(Dataset entries)
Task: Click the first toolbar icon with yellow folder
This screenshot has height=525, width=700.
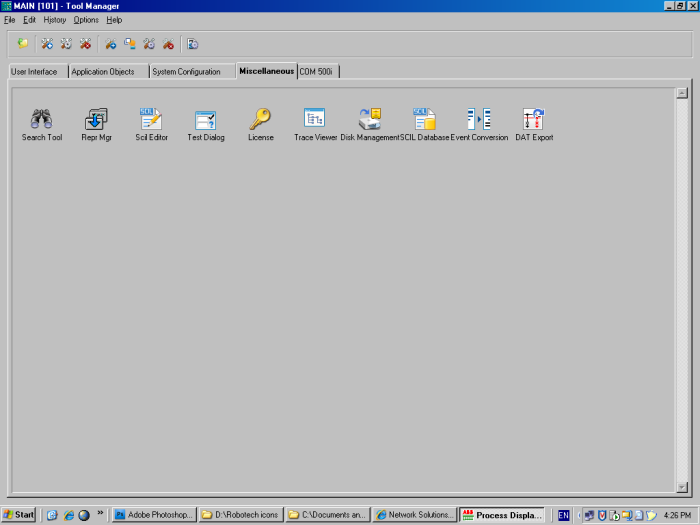Action: tap(22, 43)
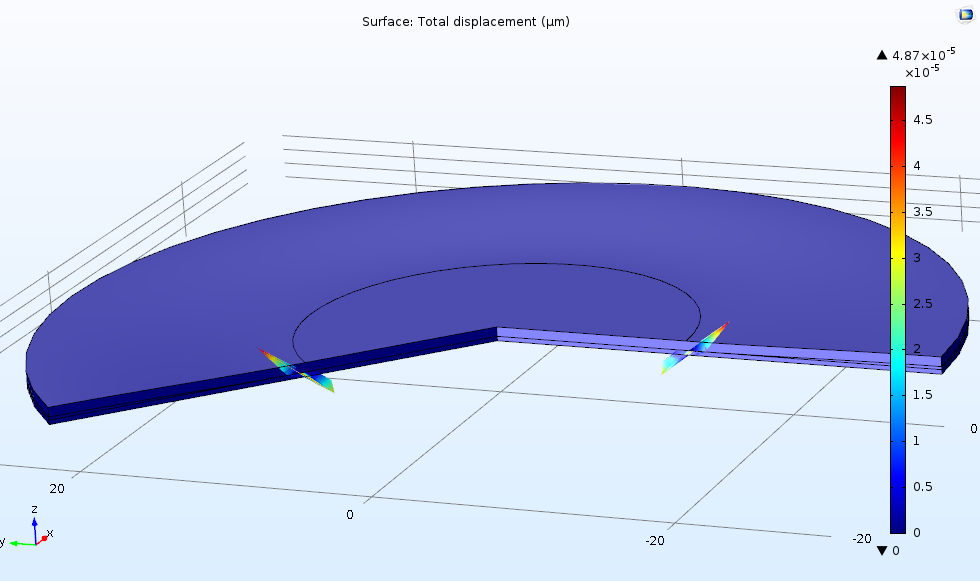Click the center axis label '0' on grid
Screen dimensions: 980x581
tap(350, 514)
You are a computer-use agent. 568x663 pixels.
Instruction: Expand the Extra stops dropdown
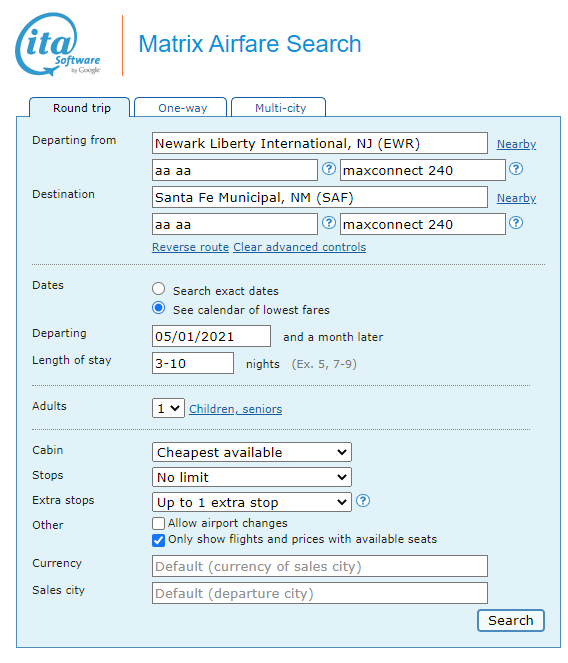(252, 502)
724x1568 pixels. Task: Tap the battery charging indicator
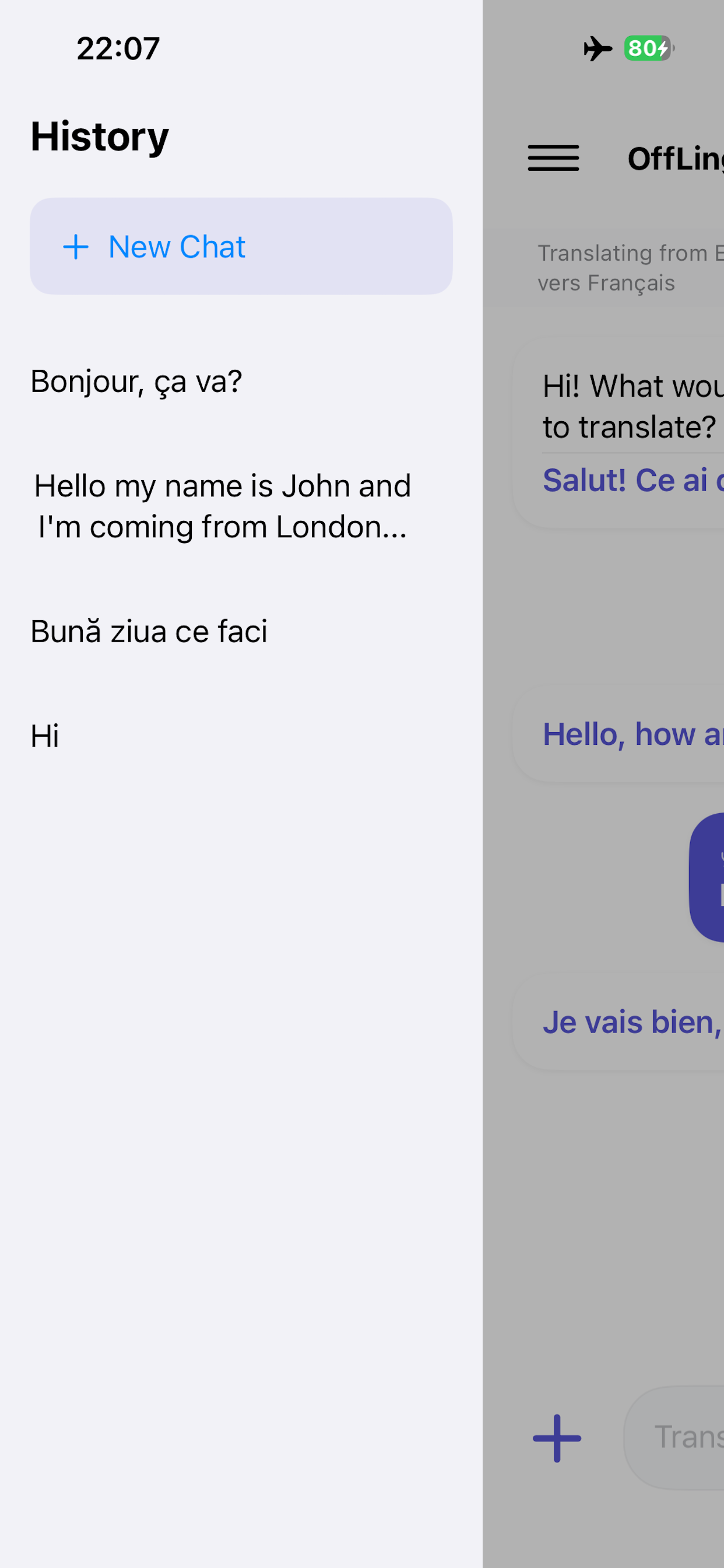pos(649,48)
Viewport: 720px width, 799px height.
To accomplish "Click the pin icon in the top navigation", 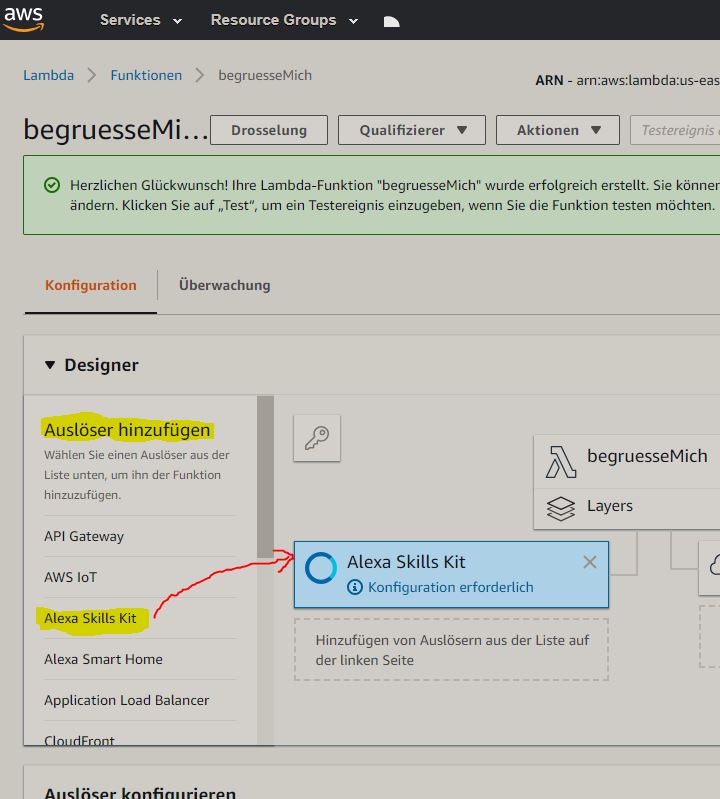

### [WORK REQUIRED]
Begin with the line containing "This screenshot has height=525, width=700." and end with the last line of the entries above. Copy those lines exactly, both ends included, and drop every picture.

### [SOLUTION TO THIS EXERCISE]
This screenshot has height=525, width=700.
Action: tap(22, 43)
Click the center axis label '0' on grid
Screen dimensions: 980x581
tap(350, 514)
You are a computer-use agent. 568x663 pixels.
Instruction: Expand the Extra stops dropdown
(252, 502)
724x1568 pixels. Task: Tap the battery charging indicator
pos(649,48)
Viewport: 720px width, 799px height.
To accomplish "Click the pin icon in the top navigation", 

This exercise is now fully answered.